Miembros de empresas de seguridad privadas, junto a integrantes del ejército, en Afganistán. MÒNICA BERNABÉ
En épocas pre
modernas, a los ejércitos les seguía un tropel de prostitutas y comerciantes de
todo tipo. Hoy, los ejércitos profesionales invaden países acompañados de
“empotrados”: fotógrafos, cámaras, reporteros… y antropólogos.
El Ejército de
Estados Unidos puso en marcha en 2007 un polémico programa llamado Sistema de
Terreno Humano (Human Terrain System o HTS, en inglés). Se trata de un cuerpo
de inteligencia formado por profesionales de las ciencias sociales y destinadas
a facilitar la comprensión de la realidad local a los mandos militares.
“Terreno humano” es el término utilizado en la jerga militar estadounidense
para referirse a la población de la zona donde tiene lugar el conflicto.
Después de siete
años de actividad, el Pentágono ha dado por finalizado el proyecto. Aunque no
ha habido una comunicación oficial, las fuentes sitúan el cierre en septiembre
de 2014. La noticia, que se ha conocido a finales de junio, apenas ha tenido
repercusión en los medios pero sí ha sido muy comentada (y celebrada) en foros
de antropología.
El germen del
proyecto se encuentra en un artículo publicado en 2005 en Military Review, la
revista “académica” del ejército americano, como solución a la brecha cultural
a la que se enfrentaba el mismo en su invasión de Irak y Afganistán. En 2007 se
puso en marcha de forma provisional con un presupuesto anual de 10 millones de
dólares y en 2011 el HTS llegó a recibir 150 millones para su mantenimiento.
Antropología al
servicio del colonialismo
La prestigiosa
Asociación Americana de Antropología (AAA) publicó un comunicado, seguido de un
detallado informe igualmente duro, declarando su total rechazo a la iniciativa
por considerar que implicaba “la violación del código ético de la AAA” por
parte de los profesionales que formasen parte del HTS y por tratarse de “una
aplicación inaceptable de la práctica antropológica”.
El principal motivo
de rechazo no era moral sino la consideración de que no se daban las
condiciones necesarias para llevar a cabo un trabajo de campo riguroso. La AAA
destacaba las consecuencias negativas -también aplicables al trabajo de los
profesionales de la comunicación- de que la población local identificase a esos
investigadores supuestamente neutrales con el ejército que los está masacrando.
Desde su
nacimiento, la antropología ha tenido que hacer frente a la acusación de servir
a los fines colonialistas. Incluso se citan ejemplos previos a su conformación
en disciplina académica, como es el caso del cronista y fraile Bartolomé de las
Casas en la conquista de América.
Durante la segunda
mitad del siglo XIX y la primera del XX, la antropología social británica se
desarrolla al mismo tiempo que el Imperio avanza en África. Independientemente
de las motivaciones e intereses de investigadores como Evans-Pritchard o
Radcliffe-Brown, lo cierto es que sus estudios sobre las “sociedades
primitivas” proporcionaron claves decisivas para la administración colonial.
Sin duda uno de los
casos más célebres de conocimiento social al servicio de los intereses bélicos
es El crisantemo y la espada, de la antropóloga estadounidense Ruth Benedict.

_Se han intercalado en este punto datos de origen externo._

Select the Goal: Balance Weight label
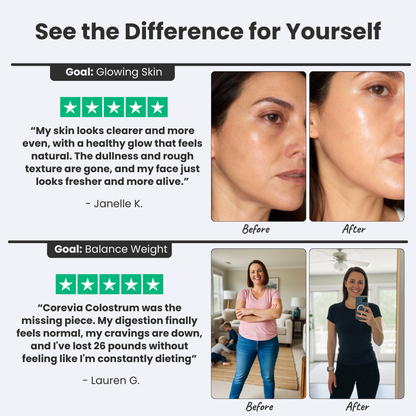The image size is (416, 416). 109,250
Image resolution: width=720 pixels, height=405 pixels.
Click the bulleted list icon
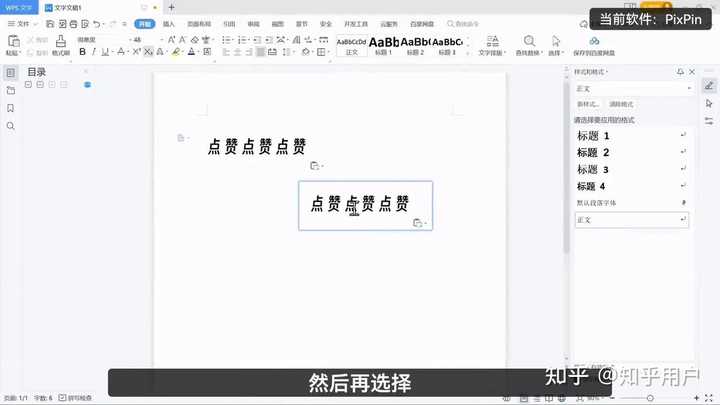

Este estudio sobre los patrones culturales japoneses, publicado en 1946, fue un
encargo directo de las autoridades militares, que se enfrentaban a la ardua
tarea de ocupar un país con códigos en torno a la culpa o el honor muy
diferentes de los propios.
Pero la
antropología también ha proporcionado muchas herramientas teóricas para
entender las prácticas de resistencia a la dominación cultural, como las que se
encuentran en la obra de Pierre Bourdieu o James C. Scott. Está en la mano de
los profesionales de esta disciplina decidir cuál quiere ser su contribución.